(Dataset entries)

====================

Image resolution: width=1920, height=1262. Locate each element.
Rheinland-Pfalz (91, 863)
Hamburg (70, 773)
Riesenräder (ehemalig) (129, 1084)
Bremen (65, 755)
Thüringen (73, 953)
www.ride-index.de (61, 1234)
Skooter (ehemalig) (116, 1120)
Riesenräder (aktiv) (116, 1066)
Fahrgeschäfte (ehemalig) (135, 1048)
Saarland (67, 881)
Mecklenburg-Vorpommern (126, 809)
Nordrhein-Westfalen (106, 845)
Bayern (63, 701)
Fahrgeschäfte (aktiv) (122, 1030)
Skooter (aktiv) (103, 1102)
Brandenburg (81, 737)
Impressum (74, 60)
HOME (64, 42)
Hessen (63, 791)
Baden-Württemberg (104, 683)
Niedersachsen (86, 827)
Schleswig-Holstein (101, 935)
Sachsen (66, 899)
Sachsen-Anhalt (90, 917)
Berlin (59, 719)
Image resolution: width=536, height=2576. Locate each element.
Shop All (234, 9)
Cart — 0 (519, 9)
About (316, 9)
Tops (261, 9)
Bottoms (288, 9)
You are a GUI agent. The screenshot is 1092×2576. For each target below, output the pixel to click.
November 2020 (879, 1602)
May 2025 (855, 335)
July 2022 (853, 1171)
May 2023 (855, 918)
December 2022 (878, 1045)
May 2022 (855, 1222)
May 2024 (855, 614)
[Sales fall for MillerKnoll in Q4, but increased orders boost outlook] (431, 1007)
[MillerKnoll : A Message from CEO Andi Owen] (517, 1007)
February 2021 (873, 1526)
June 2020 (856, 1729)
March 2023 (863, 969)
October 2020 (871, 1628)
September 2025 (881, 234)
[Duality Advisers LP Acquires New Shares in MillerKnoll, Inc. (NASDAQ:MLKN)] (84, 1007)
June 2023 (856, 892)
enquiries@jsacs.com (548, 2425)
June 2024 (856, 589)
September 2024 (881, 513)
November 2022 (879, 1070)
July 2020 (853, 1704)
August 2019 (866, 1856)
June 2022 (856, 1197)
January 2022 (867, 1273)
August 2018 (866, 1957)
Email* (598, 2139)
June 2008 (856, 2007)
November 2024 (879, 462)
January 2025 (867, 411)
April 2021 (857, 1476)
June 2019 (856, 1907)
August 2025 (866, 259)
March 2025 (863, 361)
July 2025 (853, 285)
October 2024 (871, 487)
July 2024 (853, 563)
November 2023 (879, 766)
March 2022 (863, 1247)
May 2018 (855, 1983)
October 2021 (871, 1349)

====================

** ACTIVITY **
Give back exactly the lines from the first line of the records through the line holding "Image resolution: width=536, height=2576.", including both of those lines and leaving out all others.

** REPLY TO THE TASK **
Image resolution: width=1920, height=1262. Locate each element.
Rheinland-Pfalz (91, 863)
Hamburg (70, 773)
Riesenräder (ehemalig) (129, 1084)
Bremen (65, 755)
Thüringen (73, 953)
www.ride-index.de (61, 1234)
Skooter (ehemalig) (116, 1120)
Riesenräder (aktiv) (116, 1066)
Fahrgeschäfte (ehemalig) (135, 1048)
Saarland (67, 881)
Mecklenburg-Vorpommern (126, 809)
Nordrhein-Westfalen (106, 845)
Bayern (63, 701)
Fahrgeschäfte (aktiv) (122, 1030)
Skooter (aktiv) (103, 1102)
Brandenburg (81, 737)
Impressum (74, 60)
HOME (64, 42)
Hessen (63, 791)
Baden-Württemberg (104, 683)
Niedersachsen (86, 827)
Schleswig-Holstein (101, 935)
Sachsen (66, 899)
Sachsen-Anhalt (90, 917)
Berlin (59, 719)
Image resolution: width=536, height=2576. Locate each element.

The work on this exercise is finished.